# quel est l'intérêt d'un serveur de mail ?



## matounou (18 Juin 2008)

Salut,
J'ai un serveur à mon bureau qui sert ma petite société pour le partage de fichiers par contre nous n'utilisons pas le mail en serveur. Est-ce que quelqu'un pourrait me dire quel est l'intérêt d'utiliser le serveur de mail ?


----------



## maousse (25 Juin 2008)

si tu n'en saisis pas l'intérêt, c'est que tu n'en as sans doute pas besoin. (ce n'est pas un commentaire péjoratif, c'est juste pragmatique  )

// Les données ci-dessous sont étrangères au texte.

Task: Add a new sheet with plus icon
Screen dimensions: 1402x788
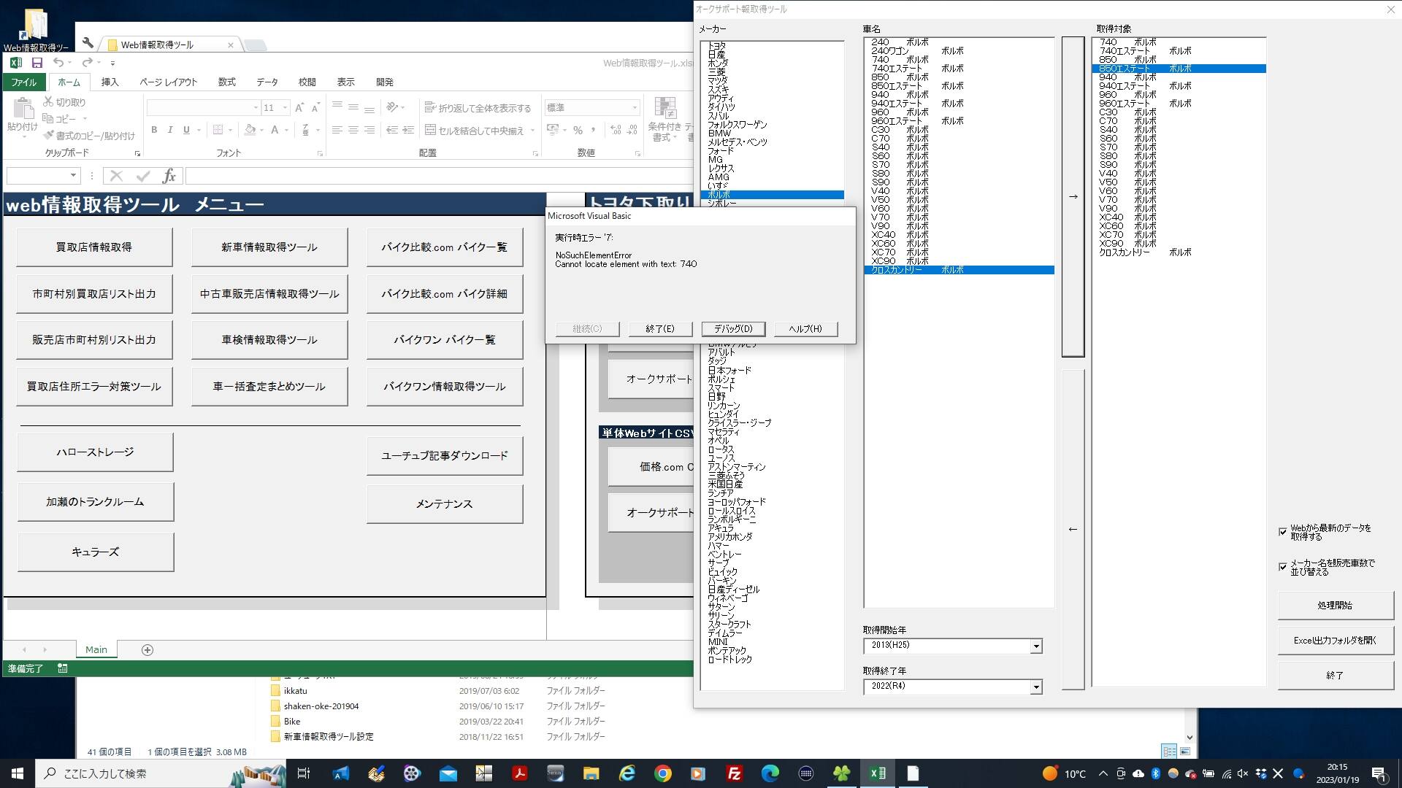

Je suppose que vous utilisez le service mail de votre FAI, et c'est très bien comme ça, si vous n'en avez pas atteint les limites (quantités, options de redirections, service web qui a besoin d'envoyer des mails depuis votre serveur perso, que sais-je...) Il te manque quelquechose en l'état des choses ? Si non, je ne pense pas que ce soit la peine de se donner des maux de tête pour un problème inexistant.


----------



## Galphanet (26 Juin 2008)

En plus ce serait tout à fait inutile d'envisager de l'utiliser:

- Avez-vous une IP fixe ?

Si non, il en faut une.
Si oui, celle ci sera certainement dans une backlist...


----------



## gandalf_tg (26 Juin 2008)

Galphanet a dit:


> - Avez-vous une IP fixe ?
> 
> Si non, il en faut une.
> Si oui, celle ci sera certainement dans une backlist...


 
Alors ça c'est nouveau ... une IP fixe n'est pas obligatoire, on peut faire du DNS dynamique pour des petites structures, et le coup de la blackliste me fait bien marrer :rateau: ... comme si c'était une règle établie ....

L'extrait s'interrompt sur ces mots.